**Work required**. Repeat word for word the part of the message on instant-runoff voting below that starts with "On 02/04/2013 02:40" and goes on through "would take place.".

**Document text**.

** Begin **

[EM] The Green scenario, and IRV in the Green scenario, is a new topic here. Hence these additional comments. Clarification of position and why.

Kristofer Munsterhjelm km_elmet at lavabit.com
Mon Feb 4 07:53:12 PST 2013


On 02/04/2013 02:40 PM, Peter Zbornik wrote:
> Being a green party member (although a Czech one and not US), I would
> advocate only the top-two-run-off
> variant of IRV, i.e. elimination of the candidates and transfer of
> votes until two remain, no quota for election (or quota=100%) except
> for the case where one candidate has more than 50% of first
> preferences.
>
> The top two candidates would meet in a second round in IRV.
> A candidate would be elected if he/she would get more than 50% of the votes.
>
> Empty votes would count as  valid votes in both first and second round.
>
> If no candidate would be elected in second round new elections would take place.
>
> The advantages of the proposed election system are
> 1) the voters are given a chance to concentrate only on two candidates
> in the second round, and are thus allowed to change their preferences.

** End **

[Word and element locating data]
** Begin **

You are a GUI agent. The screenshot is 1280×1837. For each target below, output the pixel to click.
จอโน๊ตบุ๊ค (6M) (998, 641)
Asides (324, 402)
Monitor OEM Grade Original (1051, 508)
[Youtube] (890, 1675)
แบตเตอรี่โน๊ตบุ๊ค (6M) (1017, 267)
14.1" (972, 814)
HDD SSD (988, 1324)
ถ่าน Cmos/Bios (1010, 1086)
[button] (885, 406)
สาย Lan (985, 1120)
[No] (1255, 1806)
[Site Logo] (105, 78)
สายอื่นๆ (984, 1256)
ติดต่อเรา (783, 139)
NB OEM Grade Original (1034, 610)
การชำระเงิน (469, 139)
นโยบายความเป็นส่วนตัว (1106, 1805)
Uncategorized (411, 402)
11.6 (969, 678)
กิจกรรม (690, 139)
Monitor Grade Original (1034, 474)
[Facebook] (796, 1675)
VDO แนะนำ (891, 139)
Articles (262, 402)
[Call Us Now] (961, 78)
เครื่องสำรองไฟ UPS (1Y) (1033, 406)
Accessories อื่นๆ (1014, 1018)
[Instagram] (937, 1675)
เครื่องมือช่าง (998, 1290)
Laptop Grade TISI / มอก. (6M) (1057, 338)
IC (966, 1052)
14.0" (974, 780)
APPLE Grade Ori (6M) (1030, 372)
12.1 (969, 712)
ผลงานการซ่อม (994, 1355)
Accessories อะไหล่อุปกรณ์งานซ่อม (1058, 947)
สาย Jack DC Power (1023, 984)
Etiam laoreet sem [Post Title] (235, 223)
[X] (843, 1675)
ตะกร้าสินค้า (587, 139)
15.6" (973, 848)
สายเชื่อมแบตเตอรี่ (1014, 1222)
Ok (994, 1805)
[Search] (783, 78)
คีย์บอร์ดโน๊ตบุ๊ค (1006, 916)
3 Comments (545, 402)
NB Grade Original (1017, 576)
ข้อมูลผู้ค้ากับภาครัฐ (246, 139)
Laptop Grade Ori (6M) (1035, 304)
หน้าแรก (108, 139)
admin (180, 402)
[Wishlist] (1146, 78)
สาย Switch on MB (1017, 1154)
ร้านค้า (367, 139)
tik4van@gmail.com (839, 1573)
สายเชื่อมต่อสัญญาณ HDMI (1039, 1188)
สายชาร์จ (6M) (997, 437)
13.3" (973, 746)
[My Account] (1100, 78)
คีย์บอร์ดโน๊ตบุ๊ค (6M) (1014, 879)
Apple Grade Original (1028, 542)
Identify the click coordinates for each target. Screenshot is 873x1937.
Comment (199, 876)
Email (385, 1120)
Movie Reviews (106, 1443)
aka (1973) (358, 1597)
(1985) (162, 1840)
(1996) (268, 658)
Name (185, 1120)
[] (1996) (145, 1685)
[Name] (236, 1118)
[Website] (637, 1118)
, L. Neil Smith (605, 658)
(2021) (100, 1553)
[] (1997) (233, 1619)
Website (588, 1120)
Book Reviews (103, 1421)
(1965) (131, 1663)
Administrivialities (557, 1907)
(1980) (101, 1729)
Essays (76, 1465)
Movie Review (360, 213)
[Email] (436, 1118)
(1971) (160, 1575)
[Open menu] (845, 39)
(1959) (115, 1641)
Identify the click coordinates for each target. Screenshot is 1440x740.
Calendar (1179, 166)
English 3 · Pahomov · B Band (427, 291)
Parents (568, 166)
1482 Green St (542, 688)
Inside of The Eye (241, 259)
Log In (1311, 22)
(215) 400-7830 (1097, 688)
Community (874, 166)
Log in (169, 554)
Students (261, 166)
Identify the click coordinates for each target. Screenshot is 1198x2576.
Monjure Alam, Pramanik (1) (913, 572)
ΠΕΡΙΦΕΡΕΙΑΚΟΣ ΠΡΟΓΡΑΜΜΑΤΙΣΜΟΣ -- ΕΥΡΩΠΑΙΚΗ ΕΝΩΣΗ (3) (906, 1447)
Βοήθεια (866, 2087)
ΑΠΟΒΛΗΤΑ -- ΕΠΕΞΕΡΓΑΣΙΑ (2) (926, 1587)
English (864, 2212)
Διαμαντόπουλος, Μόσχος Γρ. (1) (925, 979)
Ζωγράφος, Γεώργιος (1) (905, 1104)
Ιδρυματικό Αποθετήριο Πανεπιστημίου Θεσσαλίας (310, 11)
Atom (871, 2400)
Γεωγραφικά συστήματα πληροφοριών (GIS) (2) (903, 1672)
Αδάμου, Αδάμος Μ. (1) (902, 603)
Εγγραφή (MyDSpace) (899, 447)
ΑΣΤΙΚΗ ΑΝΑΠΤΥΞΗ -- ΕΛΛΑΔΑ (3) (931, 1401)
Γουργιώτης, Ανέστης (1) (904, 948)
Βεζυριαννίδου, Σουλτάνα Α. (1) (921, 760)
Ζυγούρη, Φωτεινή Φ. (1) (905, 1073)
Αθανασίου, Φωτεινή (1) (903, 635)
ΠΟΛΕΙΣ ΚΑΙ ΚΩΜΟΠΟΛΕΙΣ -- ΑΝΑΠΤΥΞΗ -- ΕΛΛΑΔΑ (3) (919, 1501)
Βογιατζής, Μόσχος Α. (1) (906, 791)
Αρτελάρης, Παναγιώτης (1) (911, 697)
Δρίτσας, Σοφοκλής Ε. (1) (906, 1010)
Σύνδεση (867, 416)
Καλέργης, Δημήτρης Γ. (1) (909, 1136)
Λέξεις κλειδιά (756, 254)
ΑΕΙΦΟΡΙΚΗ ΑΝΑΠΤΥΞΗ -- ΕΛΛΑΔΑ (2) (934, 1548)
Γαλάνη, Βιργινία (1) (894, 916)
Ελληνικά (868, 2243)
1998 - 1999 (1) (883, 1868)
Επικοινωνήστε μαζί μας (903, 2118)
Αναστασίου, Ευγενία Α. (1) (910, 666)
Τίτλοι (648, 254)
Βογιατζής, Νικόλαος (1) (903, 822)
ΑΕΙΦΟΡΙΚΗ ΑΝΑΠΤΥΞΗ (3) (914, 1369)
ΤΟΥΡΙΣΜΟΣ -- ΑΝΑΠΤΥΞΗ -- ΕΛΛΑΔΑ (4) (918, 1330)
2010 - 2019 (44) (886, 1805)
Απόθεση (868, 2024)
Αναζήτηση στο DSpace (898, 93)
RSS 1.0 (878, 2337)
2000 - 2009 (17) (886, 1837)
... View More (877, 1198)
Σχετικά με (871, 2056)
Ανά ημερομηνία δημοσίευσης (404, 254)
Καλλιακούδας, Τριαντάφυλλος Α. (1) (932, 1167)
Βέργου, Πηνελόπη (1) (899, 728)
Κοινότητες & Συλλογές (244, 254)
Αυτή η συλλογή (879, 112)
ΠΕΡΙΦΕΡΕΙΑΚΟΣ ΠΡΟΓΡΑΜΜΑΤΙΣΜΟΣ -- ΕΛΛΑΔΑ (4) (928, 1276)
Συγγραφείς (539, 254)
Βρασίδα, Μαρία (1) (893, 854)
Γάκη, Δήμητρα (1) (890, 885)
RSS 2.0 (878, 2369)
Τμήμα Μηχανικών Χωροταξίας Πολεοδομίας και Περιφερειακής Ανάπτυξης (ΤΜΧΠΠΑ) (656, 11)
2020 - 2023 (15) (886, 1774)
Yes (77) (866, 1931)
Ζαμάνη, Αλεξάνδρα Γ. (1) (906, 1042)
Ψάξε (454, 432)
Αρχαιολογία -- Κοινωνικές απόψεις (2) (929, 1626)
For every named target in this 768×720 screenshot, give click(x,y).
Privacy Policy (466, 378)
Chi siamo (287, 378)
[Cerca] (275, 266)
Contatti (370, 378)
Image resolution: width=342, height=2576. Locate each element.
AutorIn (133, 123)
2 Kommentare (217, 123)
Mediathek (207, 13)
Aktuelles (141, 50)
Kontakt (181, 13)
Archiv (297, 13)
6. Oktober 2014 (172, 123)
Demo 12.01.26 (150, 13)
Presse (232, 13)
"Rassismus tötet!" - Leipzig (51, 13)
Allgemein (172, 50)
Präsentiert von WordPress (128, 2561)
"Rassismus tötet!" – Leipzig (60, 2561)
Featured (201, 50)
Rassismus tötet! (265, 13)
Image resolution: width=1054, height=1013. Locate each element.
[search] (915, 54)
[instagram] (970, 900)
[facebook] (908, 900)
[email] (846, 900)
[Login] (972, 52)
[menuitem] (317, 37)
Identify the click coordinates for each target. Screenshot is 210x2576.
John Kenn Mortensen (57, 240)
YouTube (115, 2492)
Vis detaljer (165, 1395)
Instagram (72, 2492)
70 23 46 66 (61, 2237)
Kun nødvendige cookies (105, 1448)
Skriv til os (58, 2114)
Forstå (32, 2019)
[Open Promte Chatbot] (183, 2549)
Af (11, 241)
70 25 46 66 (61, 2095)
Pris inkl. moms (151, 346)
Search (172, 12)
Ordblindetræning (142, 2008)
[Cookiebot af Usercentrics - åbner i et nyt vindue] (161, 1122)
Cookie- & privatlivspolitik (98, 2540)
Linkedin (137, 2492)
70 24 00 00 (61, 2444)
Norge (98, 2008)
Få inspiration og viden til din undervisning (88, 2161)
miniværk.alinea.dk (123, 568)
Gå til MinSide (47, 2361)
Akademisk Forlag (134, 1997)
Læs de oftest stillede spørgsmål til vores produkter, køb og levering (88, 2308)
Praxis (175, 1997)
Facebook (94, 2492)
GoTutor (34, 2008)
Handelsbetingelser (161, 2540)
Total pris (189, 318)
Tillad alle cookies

** End **

**Finished answer**.
On 02/04/2013 02:40 PM, Peter Zbornik wrote:
> Being a green party member (although a Czech one and not US), I would
> advocate only the top-two-run-off
> variant of IRV, i.e. elimination of the candidates and transfer of
> votes until two remain, no quota for election (or quota=100%) except
> for the case where one candidate has more than 50% of first
> preferences.
>
> The top two candidates would meet in a second round in IRV.
> A candidate would be elected if he/she would get more than 50% of the votes.
>
> Empty votes would count as  valid votes in both first and second round.
>
> If no candidate would be elected in second round new elections would take place.